Second, the NPR will provide the basis for Washington’s approach in possible negotiations with Russia regarding further reductions and limitations on nuclear arms. American officials have said that the Biden administration would seek a limit covering all American and Russian nuclear arms. The NPR should set a level for American negotiators. How about 2,500 total nuclear warheads, with a sub-limit of 1,000 deployed strategic warheads? That would require significant cuts by the United States and Russia but would still leave both with many more nuclear weapons than any other country. Such a reduction would position Washington and Moscow to effectively press China to moderate its nuclear plans.
Moscow will likely not agree to any nuclear reduction, let alone a limit of 2,500, unless Washington addresses issues such as missile defense.

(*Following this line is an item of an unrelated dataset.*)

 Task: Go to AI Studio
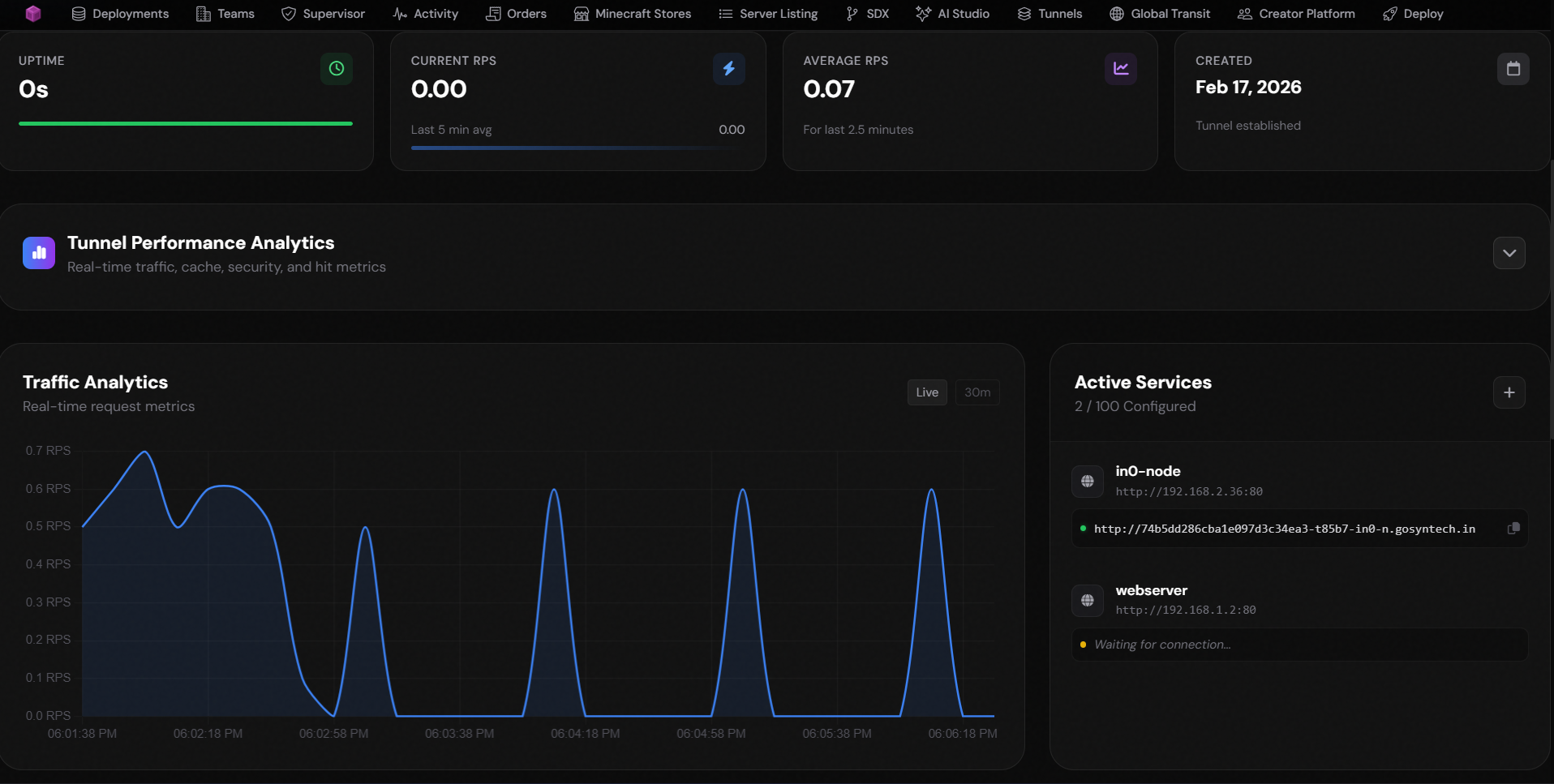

With this in mind, decisions in the NPR should account for decisions regarding other non-nuclear weapon programs, and vice versa.
Third, Biden has endorsed moving to a declaratory policy in which the sole purpose of the United States’ nuclear weapons would be to deter a nuclear attack on the United States or an ally or partner and, if necessary, retaliate for such an attack. Both Washington and Moscow now appear to believe the other is lowering the threshold for nuclear use. That should leave no one comfortable. Adopting a sole-purpose policy would signal a different approach from the United States.
Critics of a sole-purpose policy argue that the ambiguity in America’s current declaratory policy means that the implicit threat of the first use of nuclear weapons can help deter a conventional attack. That is a serious point, but it is almost impossible to conceive of circumstances in which an American president would authorize first use, particularly against a nuclear-armed adversary that could strike back with its own nuclear arms. Moreover, given the effort that China and Russia are devoting to developing their conventional forces, Beijing and Moscow certainly seem to believe in the possibility of great power conventional conflict, regardless of the United States’ nuclear deterrent.
The adoption of a sole-purpose policy will require consultation with allies who depend on the United States’ extended nuclear deterrent. Those consultations may prove difficult, but there are offsets (for example, American boots on the ground) that could replace a dubious threat of first use.
Right-sizing the United States’ nuclear forces (in part to free up funds for conventional forces), shaping a proposal for significant reductions with Russia, and adopting a sole purpose policy offer outcomes that a forward-looking NPR could advance. The review should offer these as options for the president’s consideration. He can then decide how bold he wishes to be.
Steven Pifer is a William J. Perry Fellow at Stanford’s Center for International Security and Cooperation.